The regulator of the new UN carbon crediting mechanism under Article 6 of the Paris climate agreement decided on key rules this week, adopting an "agile" approach to difficult issues to allow the rules to adapt to "ever-evolving developments in addressing climate change".
The Article 6.4 supervisory body decided at its meeting this week in Baku, Azerbaijan, to adopt standards on methodologies and greenhouse gas (GHG) removals open to additional guidance by parties at the UN Cop 29 climate conference in Baku next month.
This will allow the supervisory body to review and further improve the standards "whenever necessary" and to "keep up with market developments", it said. The body has requested that the parties meeting at Cop 29 to endorse this approach.
The standards will help project developers create and submit methodologies for their projects, to allow them to be registered under the new Paris Agreement Crediting Mechanism (PACM), the group said.
Article 6 takes a bottom-up approach to methodologies, allowing project developers to draw up their own methodologies provided they comply with the standard.
The standard includes principles such as the downward adjustment of GHG mitigation paths to "encourage ambition over time" and the selection of a baseline against which the mitigation is measured that is below business-as-usual levels.
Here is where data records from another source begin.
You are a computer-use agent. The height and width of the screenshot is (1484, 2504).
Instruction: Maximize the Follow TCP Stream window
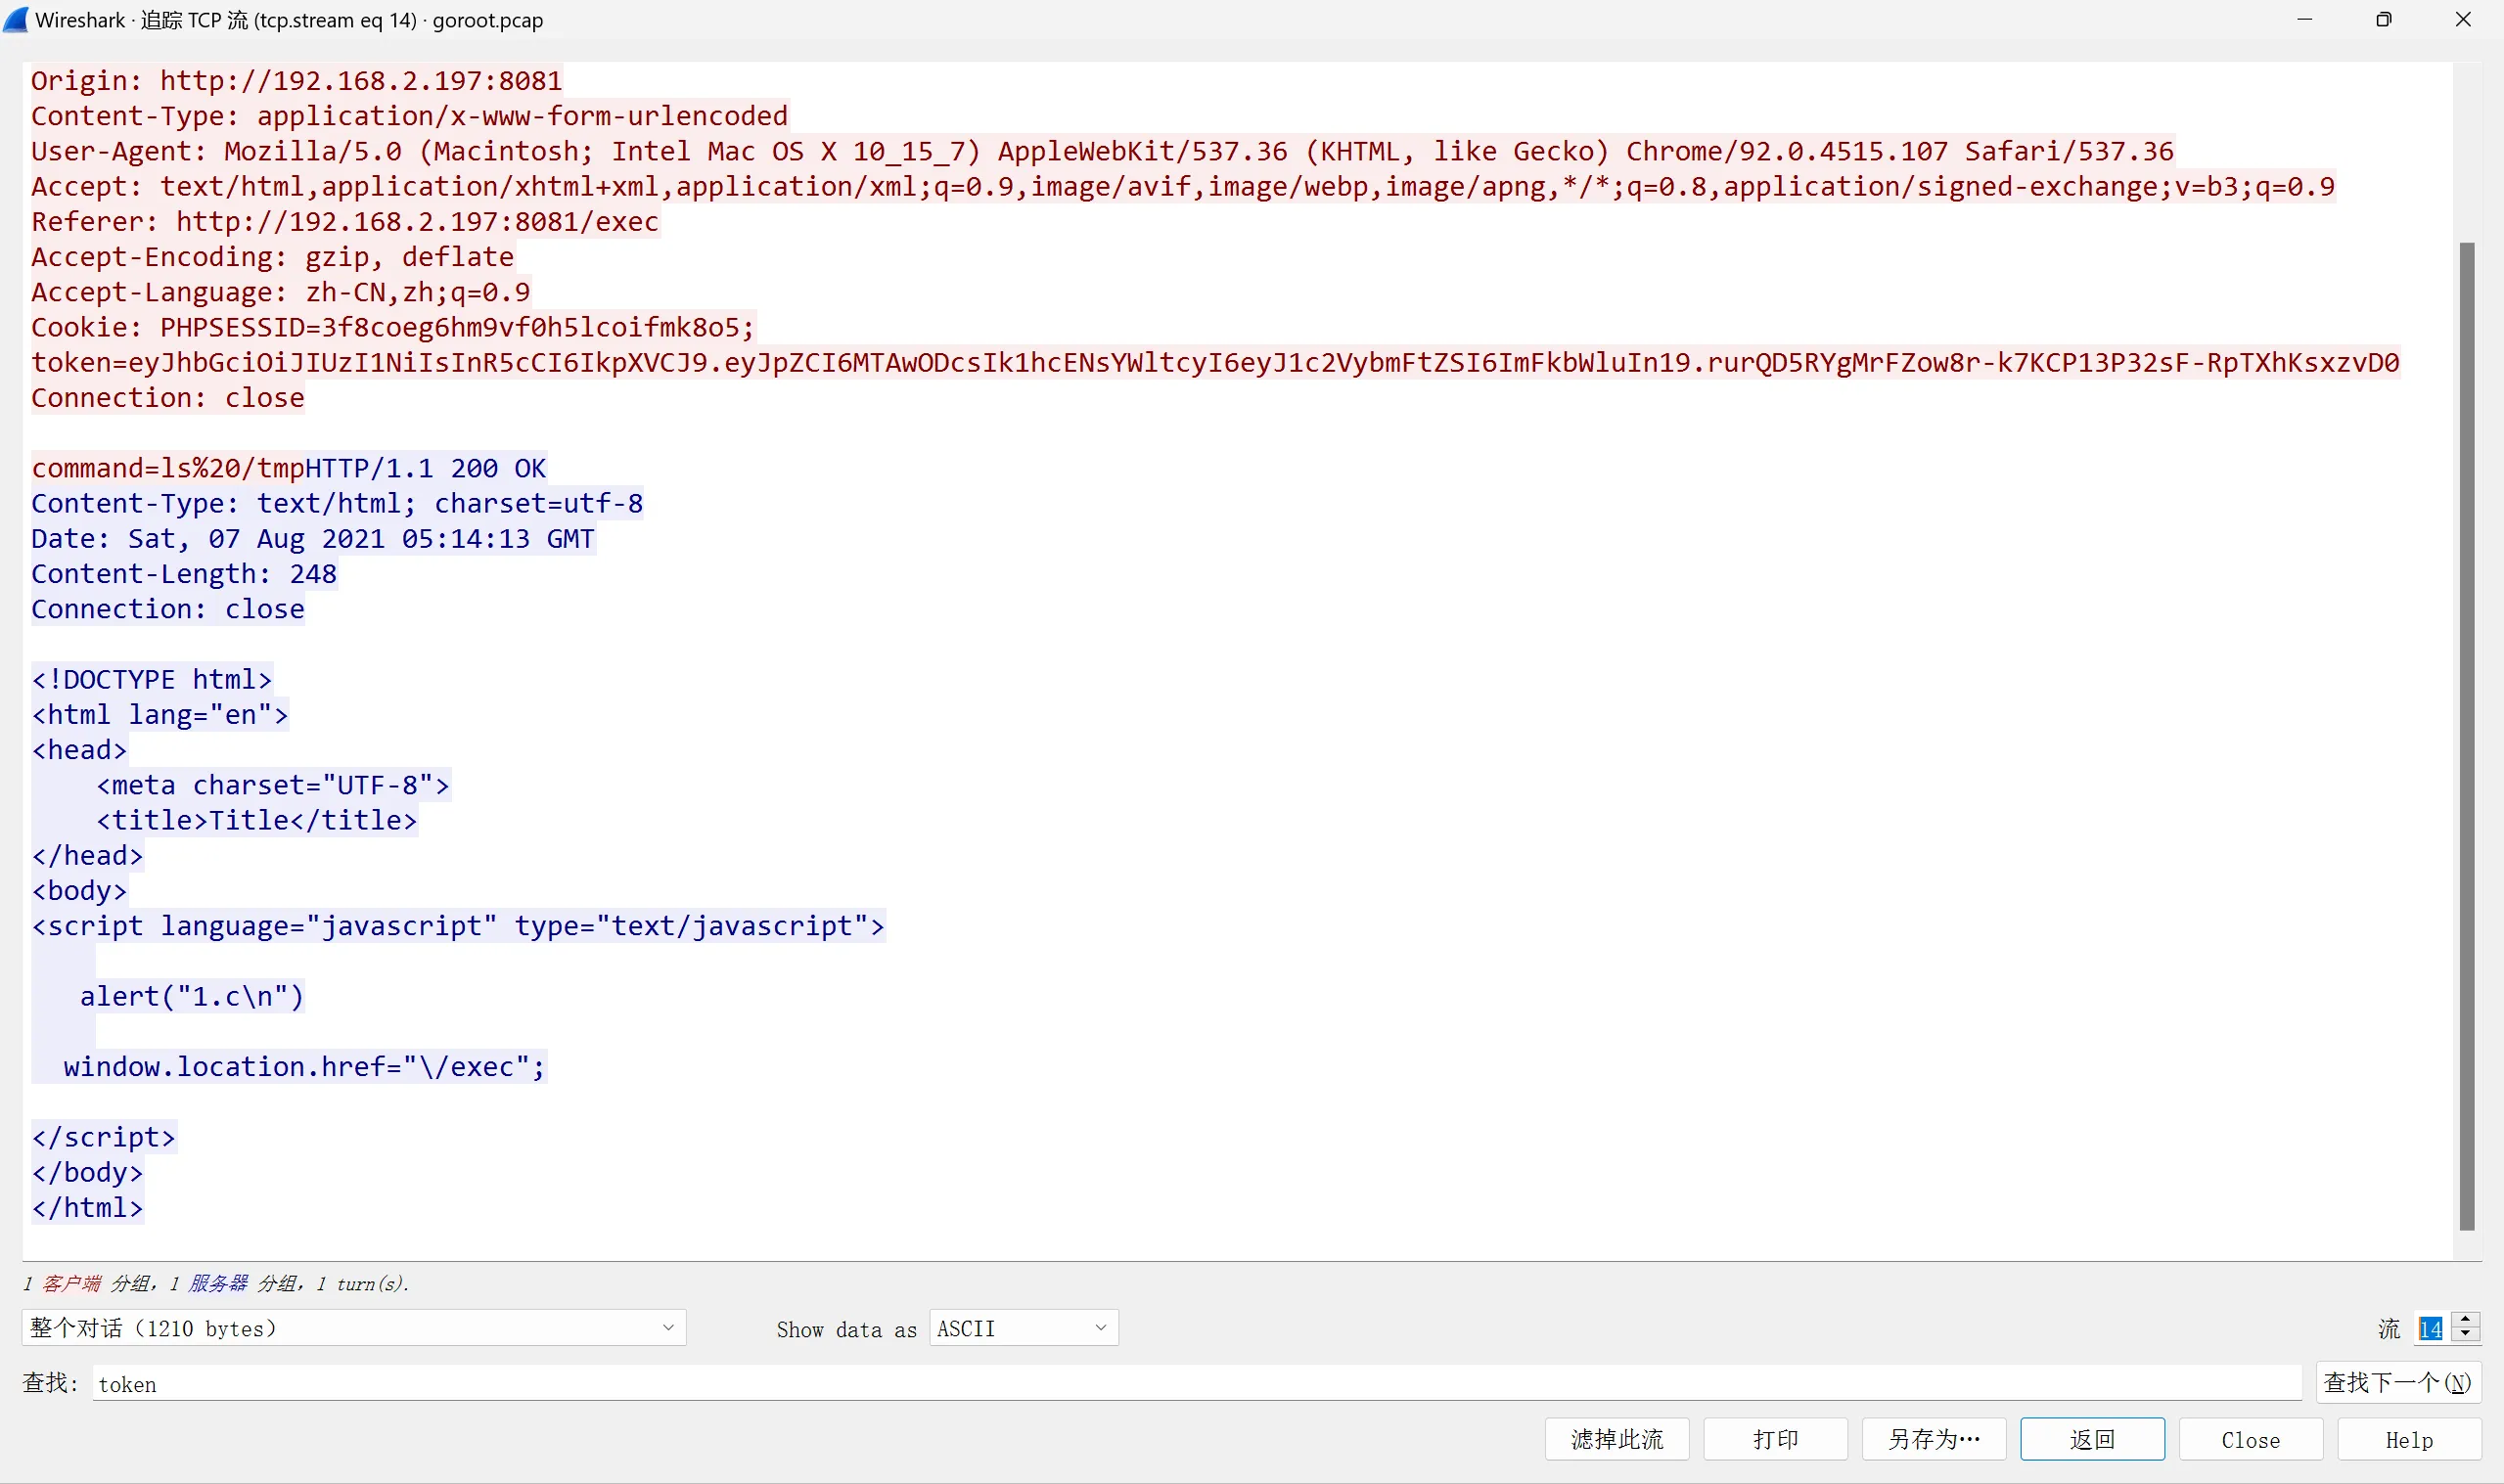pyautogui.click(x=2383, y=20)
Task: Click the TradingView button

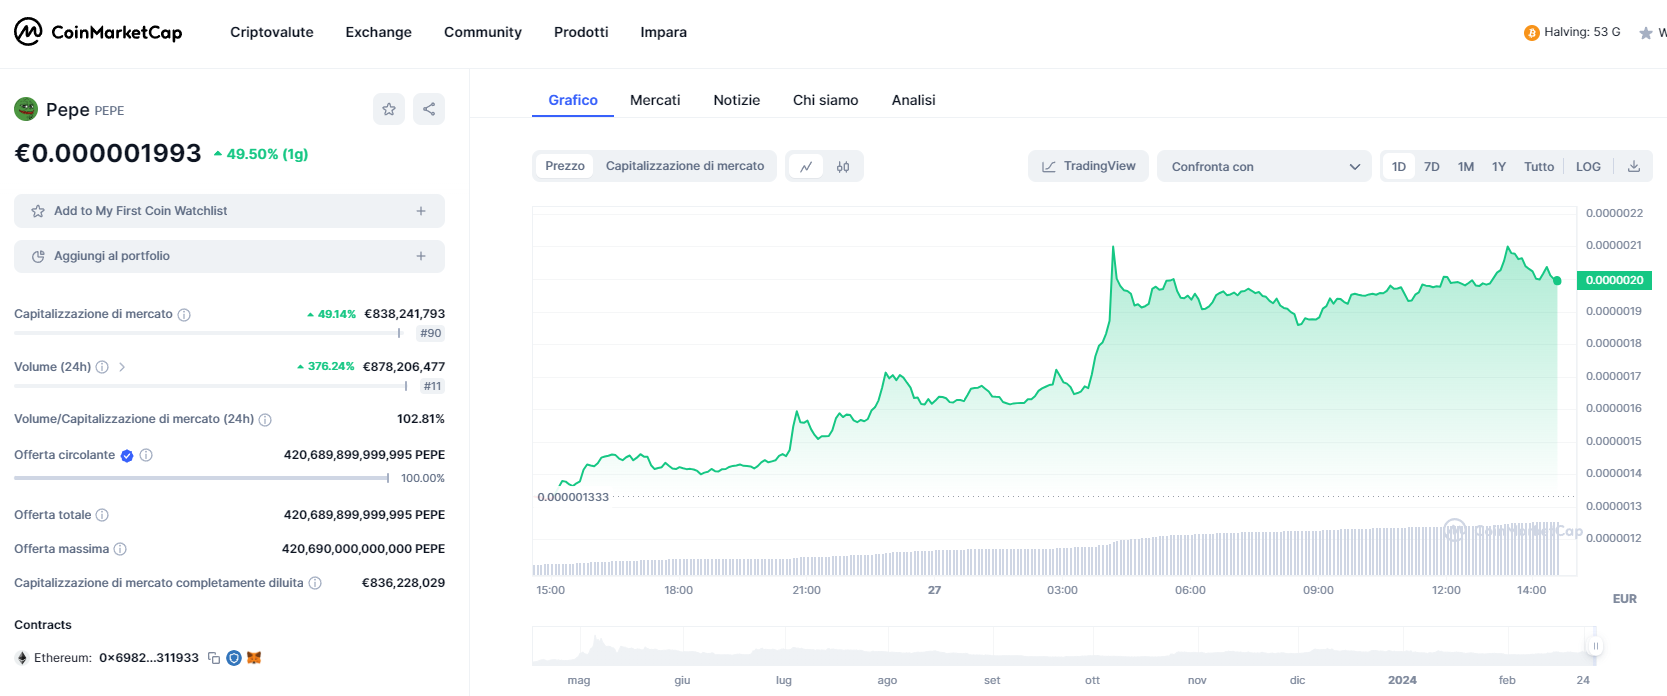Action: 1088,166
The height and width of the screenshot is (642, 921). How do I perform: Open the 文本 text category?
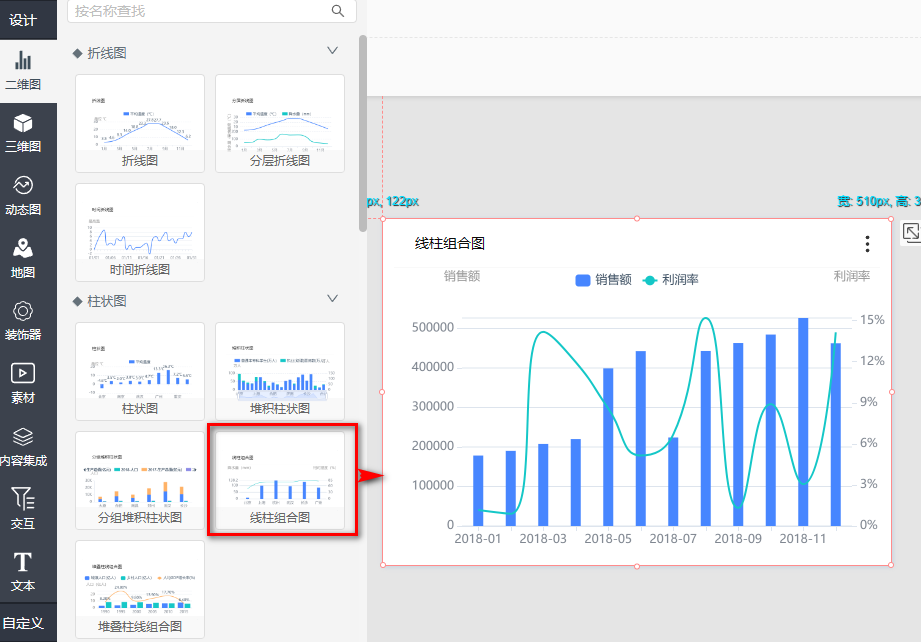[x=22, y=571]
It also includes provisions for equitably sharing the mitigation benefits between the participating countries. This could also be achieved through applying the so-called Sustainable Development Tool adopted at the meeting.
The tool, a key objective of which is to set apart the PACM from its predecessor the clean development mechanism's indifference towards environmental and human rights, will require all participants to assess, demonstrate and monitor the environmental and human rights impacts of their projects.
Activity participants must also notify the supervisory body of any potential reversal of the achieved mitigation within 30 days of becoming aware of the event. The supervisory body will establish a Reversal Risk Buffer Pool Account in the mechanism registry to compensate fully for avoidable and unavoidable reversals, by cancelling an equivalent amount of buffer Article 6.4 emissions reductions.
The supervisory body has tasked experts on the so-called Methodological Expert Panel with continuing their work on various unresolved principles, such as developing a tool for assessing the reversal risk of removals, including the possible application of upper limits and specific risk factors.
The supervisory body did not look into the issue of registries at this week's meeting, considered another tricky issue among several outlined by UK department for energy security and net zero head of carbon markets negotiations Dexter Lee at a conference in London this week. But speakers at the event noted a renewed willingness to agree on Article 6 rules this year.